There's some noticeable stirrings of interest. Many of my recordings for smaller labels are now in much more noticeable demand. I'm in contact with some of the distributors here, and of course my friends at Cadence and other places in the states, and they suggest that, yes, there are more people asking for Evan Parker records. Which is great. As long as they enjoy it.
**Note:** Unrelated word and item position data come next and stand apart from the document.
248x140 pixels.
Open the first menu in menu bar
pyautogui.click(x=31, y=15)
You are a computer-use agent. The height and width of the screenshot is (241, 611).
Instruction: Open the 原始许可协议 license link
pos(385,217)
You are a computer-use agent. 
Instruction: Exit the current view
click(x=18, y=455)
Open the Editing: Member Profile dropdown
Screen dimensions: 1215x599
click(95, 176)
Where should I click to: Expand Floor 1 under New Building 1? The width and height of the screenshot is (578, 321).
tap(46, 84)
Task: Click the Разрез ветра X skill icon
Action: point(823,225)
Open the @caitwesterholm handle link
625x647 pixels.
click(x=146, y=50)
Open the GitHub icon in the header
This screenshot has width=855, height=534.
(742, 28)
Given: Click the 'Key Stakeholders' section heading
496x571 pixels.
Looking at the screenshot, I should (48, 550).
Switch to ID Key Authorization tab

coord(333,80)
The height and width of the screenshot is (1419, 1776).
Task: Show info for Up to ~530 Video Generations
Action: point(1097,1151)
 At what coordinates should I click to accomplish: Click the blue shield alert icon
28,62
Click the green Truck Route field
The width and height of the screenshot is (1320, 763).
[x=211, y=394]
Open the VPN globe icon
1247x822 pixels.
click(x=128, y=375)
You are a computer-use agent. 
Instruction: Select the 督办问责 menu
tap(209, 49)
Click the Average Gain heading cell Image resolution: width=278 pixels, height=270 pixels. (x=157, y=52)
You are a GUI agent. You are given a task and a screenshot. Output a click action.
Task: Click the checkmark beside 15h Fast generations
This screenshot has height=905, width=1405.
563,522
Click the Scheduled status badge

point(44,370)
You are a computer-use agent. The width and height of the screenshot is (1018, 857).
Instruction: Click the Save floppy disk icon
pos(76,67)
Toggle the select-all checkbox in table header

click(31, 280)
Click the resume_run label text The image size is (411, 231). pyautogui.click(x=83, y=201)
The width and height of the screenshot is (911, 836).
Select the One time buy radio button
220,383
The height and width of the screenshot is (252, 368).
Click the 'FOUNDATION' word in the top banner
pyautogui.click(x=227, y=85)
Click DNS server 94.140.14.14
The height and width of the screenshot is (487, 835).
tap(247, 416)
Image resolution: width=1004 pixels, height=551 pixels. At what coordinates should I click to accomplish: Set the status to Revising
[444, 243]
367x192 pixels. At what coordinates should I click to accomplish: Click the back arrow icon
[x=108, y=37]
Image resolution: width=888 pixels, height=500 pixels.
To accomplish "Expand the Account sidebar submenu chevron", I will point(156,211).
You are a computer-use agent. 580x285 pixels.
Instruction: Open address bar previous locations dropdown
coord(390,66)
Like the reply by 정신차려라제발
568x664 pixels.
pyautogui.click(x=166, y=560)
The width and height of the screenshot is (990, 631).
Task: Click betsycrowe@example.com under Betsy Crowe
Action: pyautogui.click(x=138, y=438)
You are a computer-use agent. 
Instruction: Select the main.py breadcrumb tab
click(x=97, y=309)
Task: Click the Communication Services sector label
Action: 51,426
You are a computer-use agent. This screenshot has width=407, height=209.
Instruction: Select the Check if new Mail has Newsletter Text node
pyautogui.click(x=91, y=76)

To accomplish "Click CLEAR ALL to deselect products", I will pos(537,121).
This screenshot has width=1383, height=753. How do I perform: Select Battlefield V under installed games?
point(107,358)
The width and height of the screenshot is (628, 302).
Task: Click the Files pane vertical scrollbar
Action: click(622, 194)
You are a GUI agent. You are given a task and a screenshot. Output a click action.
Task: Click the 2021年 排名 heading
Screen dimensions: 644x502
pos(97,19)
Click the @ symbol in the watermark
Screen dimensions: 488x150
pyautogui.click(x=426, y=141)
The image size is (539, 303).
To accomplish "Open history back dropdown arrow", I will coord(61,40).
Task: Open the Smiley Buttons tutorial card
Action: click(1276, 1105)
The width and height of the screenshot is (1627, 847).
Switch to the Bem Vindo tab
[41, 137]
WNUR: How did that session come about?

Well, I've known Manfred Eicher since before ECM started. It may seem extraordinary, but he produced a Peter Brotzmann record for a label called Calig which I'm on along with Derek Bailey, Fred van Hove, Han Bennink... Time Will Tell was actually an idea of Steve Lake's. He presented the idea to Manfred, got his approval, and then asked Barre, Paul, and myself simultaneously, were we up for it? We all wrote back or faxed back immediately to say yes, great, and that was it. It went ahead very quickly after that. It took a while to be issued, so for me, we're talking about something that happened two years ago or maybe more, I can't remember. It took about a year before they started to get it ready for release. If it's just having some impact in the states now, then, hmm! Then I could feel still some side effects, side benefits from that. Steve's talking about doing another one. We've got a tour coming up with Paul and Barre early next year, and Steve has proposed we do a live recording of that, which would be very interesting, because I think Time Will Tell is very much a studio recording. In order to get the full sense of what a particular combination of musicians is about, you really need to hear live recordings as well as studio recordings. Where I've more control myself, I organize things so as to more or less alternate studio, live, studio, live. I think that way the listener gets the clearest picture.


Addendum: While in Chicago, Evan Parker recorded the long-contemplated solo tenor record, but as of January 1997, it has not yet been released.